Special mention should be made of bellinisurge and her amazing food dehydrator (sounds like a Viz Comic character: ‘she knows how to dry out plums, that one’). I pay tribute to her calm, patient advice to women who may have very little in the way of resources on getting a buffer prepared for a few days in case of emergency.
4 Relationships and Inequality - and their Aftermath(s)
Sex and relationships education has been taught in schools for a long time now. It hasn’t worked, because society hasn’t taught itself how to change - hence why the Relationships board on Mumsnet reveals a painful-to-read pattern of women’s dependent misery. It’s woven time and again into the thousands of individual women’s stories that have been told there over the years, daily. One sees starkly how women are still expected by society to do the heavy lifting in relationships, and how these relationships grind them down; and then how difficult it is in reality for women with young dependent children to ‘just leave’ a financially abusive partner when the whole system within which they are supposed to leave is itself financially abusive.
Even after the end of relationships women get shafted economically and psychologically. Hundreds of different life stories build here in this section into a powerful and moving narrative of the abuse of women as a sex class by the system that is supposed to give them equal rights. From the scandal of inadequate enforcement of child support to sickening levels of unchecked violence against women, women’s lives are no Rom Com.

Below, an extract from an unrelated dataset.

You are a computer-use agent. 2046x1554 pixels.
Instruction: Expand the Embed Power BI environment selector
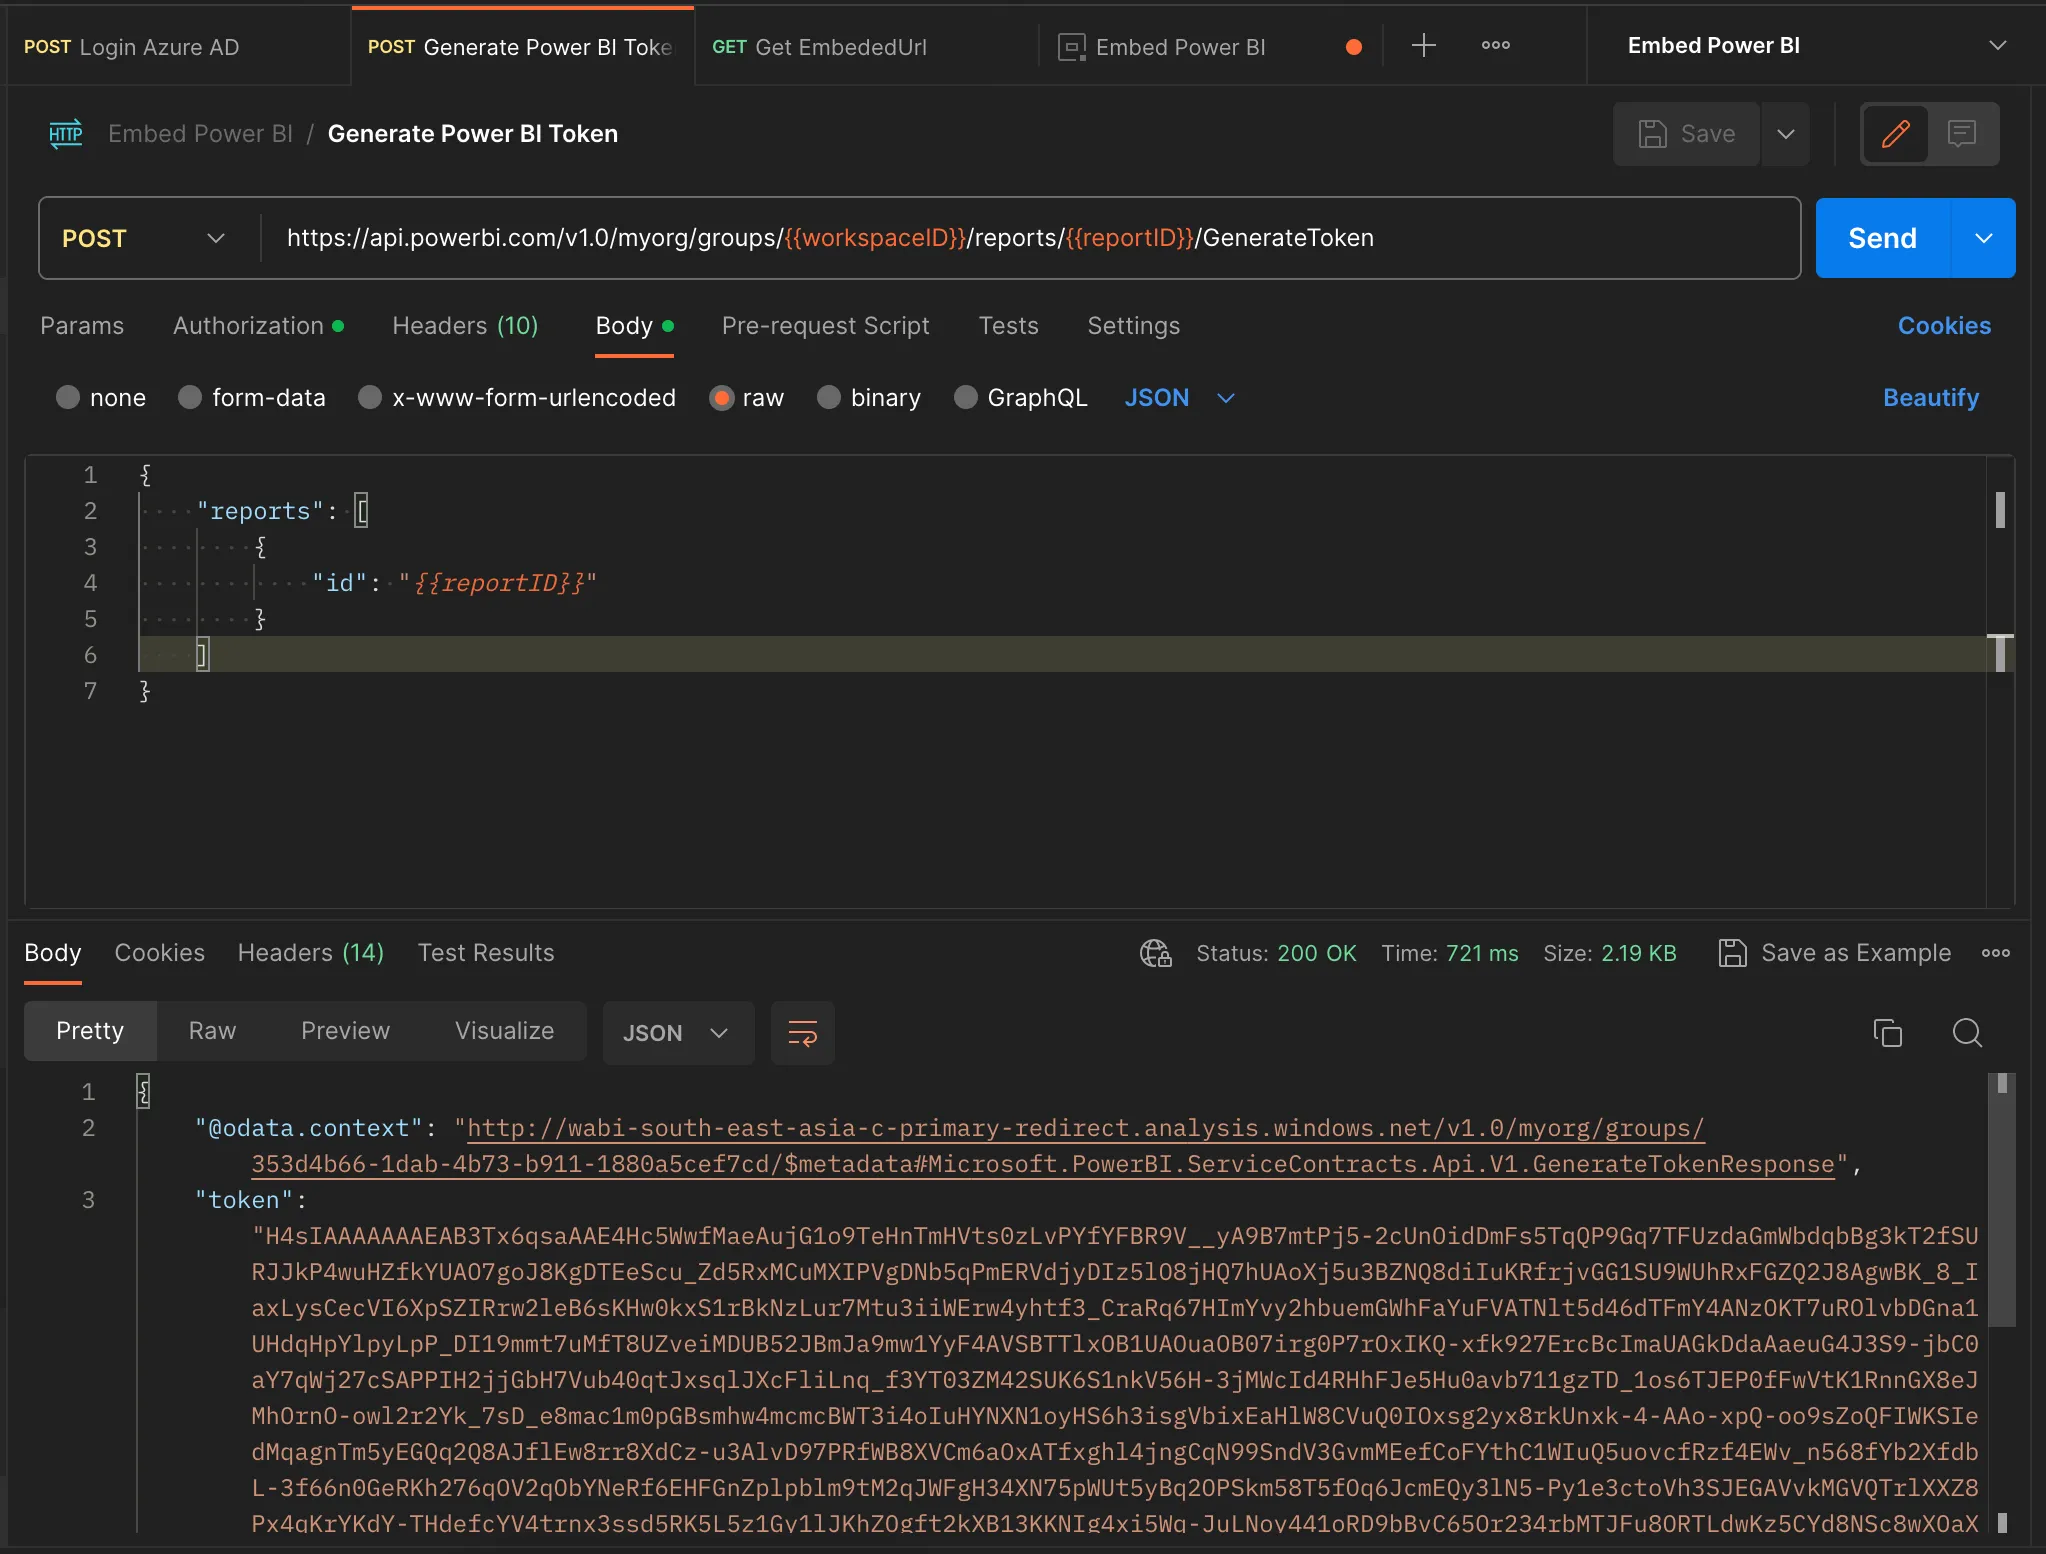click(1998, 45)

Fortunately there’s great advice on the Relationships board for women, from women, whether it’s help with leaving an abusive relationships or extricating themselves from an entitled, controlling, cheating knob. A key takeaway piece of advice for many readers has been, ‘Never become too dependent on a man’. Wise words for individual women – and a societal shift to make that possible and normal is long overdue. The MN Relationships board, in other words, is an education in itself, and to my mind could be a valuable tool in informing social policy.
5 The Politics of Food and Diet(s)
I really want to write more about this separately from a historical & archaeological perspective, but suffice to say that Mumsnet hosts some of the most interesting discussions I’ve seen online around vegetarianism, veganism, ‘paleo’ and keto eating, ethical food issues, food imports, and animal welfare. It’s certainly not all eating plans and weight loss. The poster for example who planned to raise her newborn as a vegan, while not herself a vegan and not exclusively breast feeding, pretty much got her arse handed to her (and shall remain nameless); while the discussions by women about the food and retail sector and ‘Just In Time’ supply chains and the No Deal Brexit risk have been a real eye-opener.
And so …
I love the unique tone of many of the threads on Mumsnet – nuanced, politically knowledgeable and historically aware – and the ways that discussions can be combative
without being toxic. (This assumes the reader stays away from the weirdness that is ‘AIBU’ or ‘Am I Being Unreasonaable?’ But that’s whole other story.)
Many political musings in particular do seem to be seen first on MN. I’m pretty sure that a lot of the threads are read (and ‘borrowed’) by journalists and broadcasters. Spads and MPs would do well to catch up. It’s never too late.